As they try to teach us something, some people give us answers, and other people ask us questions. Both are good ways of getting an audience to think about something. Either can be effective. Sometimes we need to come right out and say it, and other times we can afford the luxury of dancing around a truth until everyone apprehends it at his or her own pace. When it’s a complicated fact that comes with a lot of necessary background explanation, it might be best for the teacher to lay out a series of propositions for the learner to grasp. When it’s a nuanced belief that requires assent not only of mind but also of heart and soul, perhaps the teacher would be better to invite the inquirer to navigate his or her own way toward understanding.

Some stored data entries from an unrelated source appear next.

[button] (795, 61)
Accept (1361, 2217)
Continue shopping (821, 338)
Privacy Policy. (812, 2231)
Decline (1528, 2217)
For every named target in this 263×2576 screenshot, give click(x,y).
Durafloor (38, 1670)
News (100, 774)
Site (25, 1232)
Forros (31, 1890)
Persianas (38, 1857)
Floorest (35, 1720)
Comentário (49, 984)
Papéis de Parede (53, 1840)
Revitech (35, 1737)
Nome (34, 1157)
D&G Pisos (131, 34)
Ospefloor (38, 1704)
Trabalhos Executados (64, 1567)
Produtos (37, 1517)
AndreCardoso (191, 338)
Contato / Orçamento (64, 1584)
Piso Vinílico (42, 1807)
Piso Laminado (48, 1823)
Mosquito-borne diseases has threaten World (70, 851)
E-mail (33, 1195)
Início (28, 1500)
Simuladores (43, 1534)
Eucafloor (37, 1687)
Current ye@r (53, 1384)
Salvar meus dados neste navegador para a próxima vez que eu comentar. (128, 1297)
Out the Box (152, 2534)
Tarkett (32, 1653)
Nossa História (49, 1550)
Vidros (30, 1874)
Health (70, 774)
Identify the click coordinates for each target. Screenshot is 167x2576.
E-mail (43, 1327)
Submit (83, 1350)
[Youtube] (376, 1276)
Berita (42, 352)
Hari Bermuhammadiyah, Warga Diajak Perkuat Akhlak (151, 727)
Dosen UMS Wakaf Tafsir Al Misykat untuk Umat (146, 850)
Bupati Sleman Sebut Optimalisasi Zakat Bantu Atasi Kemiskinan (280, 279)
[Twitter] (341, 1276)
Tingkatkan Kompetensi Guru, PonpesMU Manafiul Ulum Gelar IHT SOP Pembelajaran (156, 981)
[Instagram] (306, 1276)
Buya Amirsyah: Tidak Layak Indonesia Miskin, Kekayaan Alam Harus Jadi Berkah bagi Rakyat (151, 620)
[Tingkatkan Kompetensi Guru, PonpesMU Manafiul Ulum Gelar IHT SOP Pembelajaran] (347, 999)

In Sunday’s gospel lesson (John 1:29-42), I feel a stark contrast between the teaching styles of John the Baptist and Jesus. In my mind, John is standing by the side of the road, yelling at everyone around him: “This is the one of whom I spoke!” He’s overcome with excitement and can’t keep it to himself. Bouncing around like an electrically charged pinball, he zings from person to person, exclaiming one Christological truth after another: “Behold the Lamb of God!” and “This man ranks ahead of me because he was before me!” Jesus, on the other hand, doesn’t say much of anything. When Andrew and another disciple of John the Baptist come up to him, he asks, “What are you looking for?” They respond with a question: “Where are you staying?” And Jesus replies, “Come and see.” And that’s it.

Jesus invites them in but doesn’t give them much to go on. It’s up to them to do the following on their own. The invitation is offered, but the truth must be grasped by the one seeking it. Given that John the gospel-writer (and, along with him, the early Christian movement) seek to distinguish between Jesus the Messiah and John the Preparer of the Way, the pedagogical difference seems intentional to me. John is the one who shouts out the answers, and Jesus is the one who asks the probing questions.

Preachers like me could learn something from this passage. When I’m teaching a class, I often ask more questions than I answer. The classroom (even the Sunday school classroom) is a “safe place” for me to question the inherited doctrines of the faith: “Did Jesus really rise from the dead?” and “Does it matter whether Mary was a virgin?” But, from the pulpit, those questions don’t seem right. Maybe it’s because there is an implied (if not enforced) univocal engagement. No one else gets to speak but me! Or maybe it’s because speaking from the pulpit seems to carry with it the authority of the Church rather than just the authority of the preacher. Whatever the reason, without meaning to, I’ve made the classroom podium a place for dialectical engagement and the pulpit and place for people to just sit and listen. As someone whose job it is to preach the good news of Jesus Christ, that doesn’t seem like a very good pedagogical approach.

How can I bring more questions into the pulpit? Perhaps it’s by letting Jesus ask the questions himself. He doesn’t pull punches. In the accounts given to us, Jesus never seems to avoid confrontation. Maybe he’s the one who should engage the congregation. What would Jesus ask? How might his words stand for themselves? How might the preacher bring Jesus’ pedagogical technique into the pulpit? It’s not up to me to interpret what Jesus says as a mother robin might pre-digest a worm before regurgitating it for her young. Let the full-on power of Jesus’ words hit all of us. Let us engage them together. Let us hear what Jesus says and then digest it together. We are in the preaching process as colleagues—not as expert and students.